It’s such a good feeling to come out of a PTSD episode (I don’t even know what to call it, so let’s go with that). At the same time my brain started to let off I finished a work deadline with time to spare and some good news about being exempt from a state review. I also got an extra part of the project completed for now and was pleasant in my response to a client rep who leans heavily on an attorney I’ve never met – nor have I agreed to work with. So. Much. Relief.
After pounding out the miles for the last few weeks I hit a wall physically as well as mentally, and I haven’t exercised much in a few days. I just couldn’t. To compare, I’m working out about 12 hours a week on average. So far this week I’m at 3 hours, about half of normal. And that’s ok, because my body said it needed to rest, and I listened for once.
All of this the day before my brother has his next surgery, which will change the family dynamic and schedule once again as we transition to supporting him. Talk about timing! But my brain knows, doesn’t it? Time to get it back together, and time to get back to hitting my carefully-set Fitbit goals. The little tyrant tends to control me.

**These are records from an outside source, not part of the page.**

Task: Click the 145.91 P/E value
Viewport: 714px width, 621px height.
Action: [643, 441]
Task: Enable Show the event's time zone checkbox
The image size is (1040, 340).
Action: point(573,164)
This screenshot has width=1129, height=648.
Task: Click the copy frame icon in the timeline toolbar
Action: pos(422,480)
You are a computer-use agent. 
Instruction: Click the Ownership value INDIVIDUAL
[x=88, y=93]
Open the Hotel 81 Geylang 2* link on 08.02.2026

What has been interesting about this short break is that instead of feeling weak or fat or lazy or other self-critical feelings about my unplanned pause, I felt stronger. I’ve lost 3 lbs in as many days (ok but I did stop eating sugar after that Friday meltdown), I can see more tone to my body and I am willing to be more physical – rather than just walking, I’m ready to start tackling trails, hopping around, on and over rocks and tree roots in a way that is much more challenging than what I have been doing all year to rack up miles.
I watched the intro videos to a power yoga series (I really like DoYouYoga and have found the membership to be well worth it) and my first thought of watching this trim and muscular woman hop into a handstand and switch kick into Warrior I was no freaking way can I do this. I’m 30 lbs overweight, and I don’t have a lot of the body strength it takes to do this kind of cool yoga stuff.

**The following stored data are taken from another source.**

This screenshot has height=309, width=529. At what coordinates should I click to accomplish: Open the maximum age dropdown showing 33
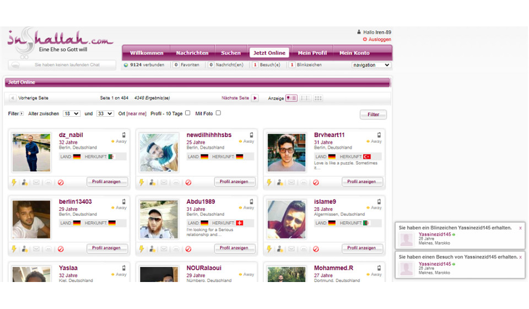[105, 113]
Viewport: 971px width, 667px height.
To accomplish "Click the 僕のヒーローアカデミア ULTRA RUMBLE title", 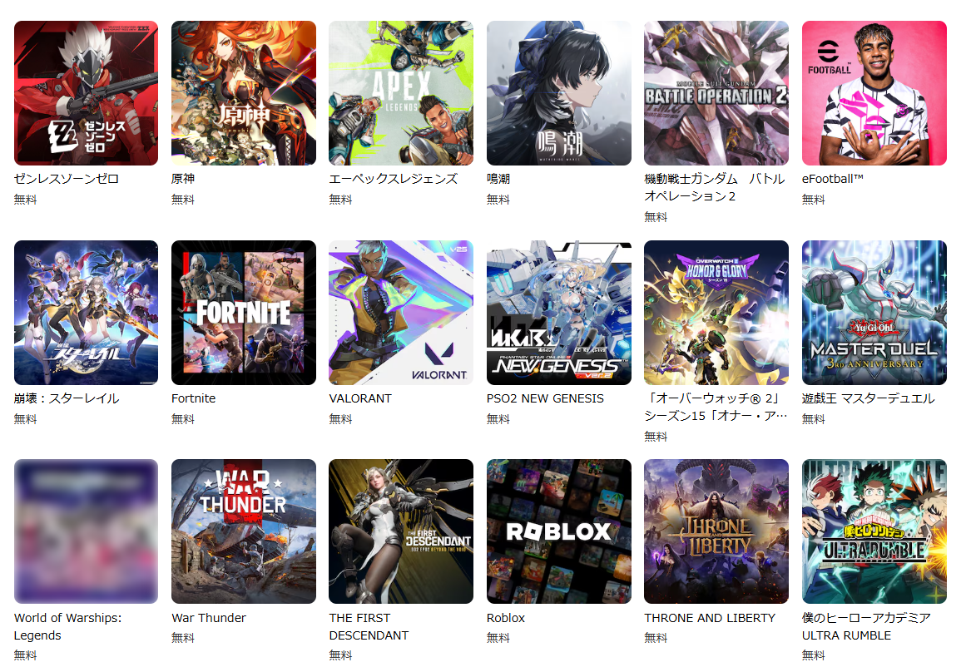I will pyautogui.click(x=866, y=626).
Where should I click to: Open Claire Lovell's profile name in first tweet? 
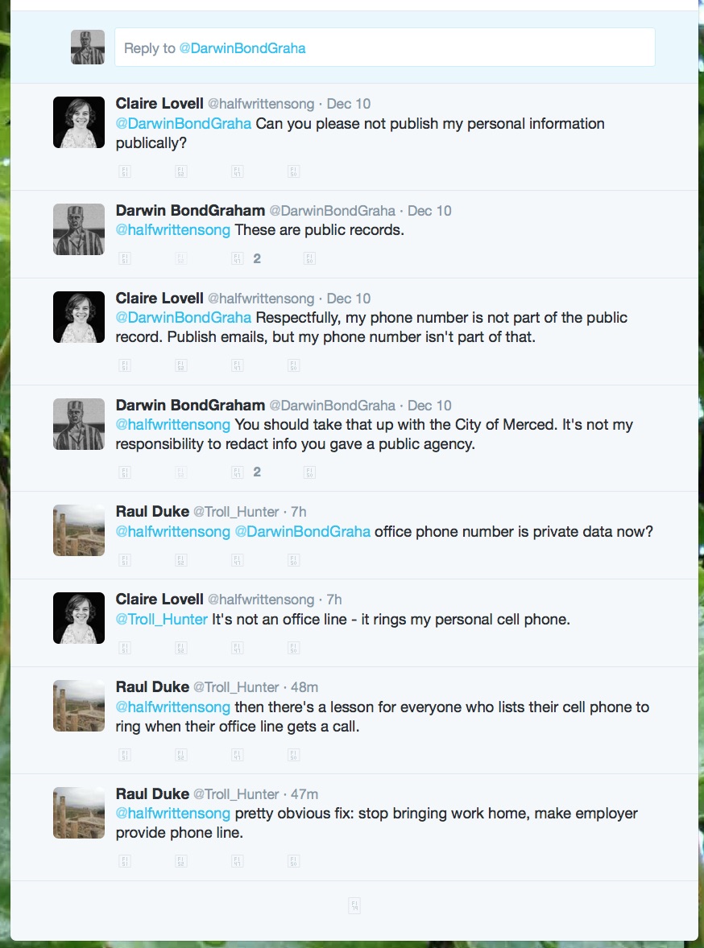(x=159, y=103)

I also couldn’t run part of a trail, I also couldn’t get my weight down, I also couldn’t find healthy ways to cope with anxiety, I also couldn’t be a successful business owner, I also couldn’t drive again, I also couldn’t love that hard again, I also couldn’t be comfortable in groups, I also couldn’t focus that long, I also couldn’t grow a garden. Three beautiful avocado trees and a boatload of herbs and citrus later, yes I can.
Maybe I can’t do it yet, but starting to feel my strength is making me think yes, I will.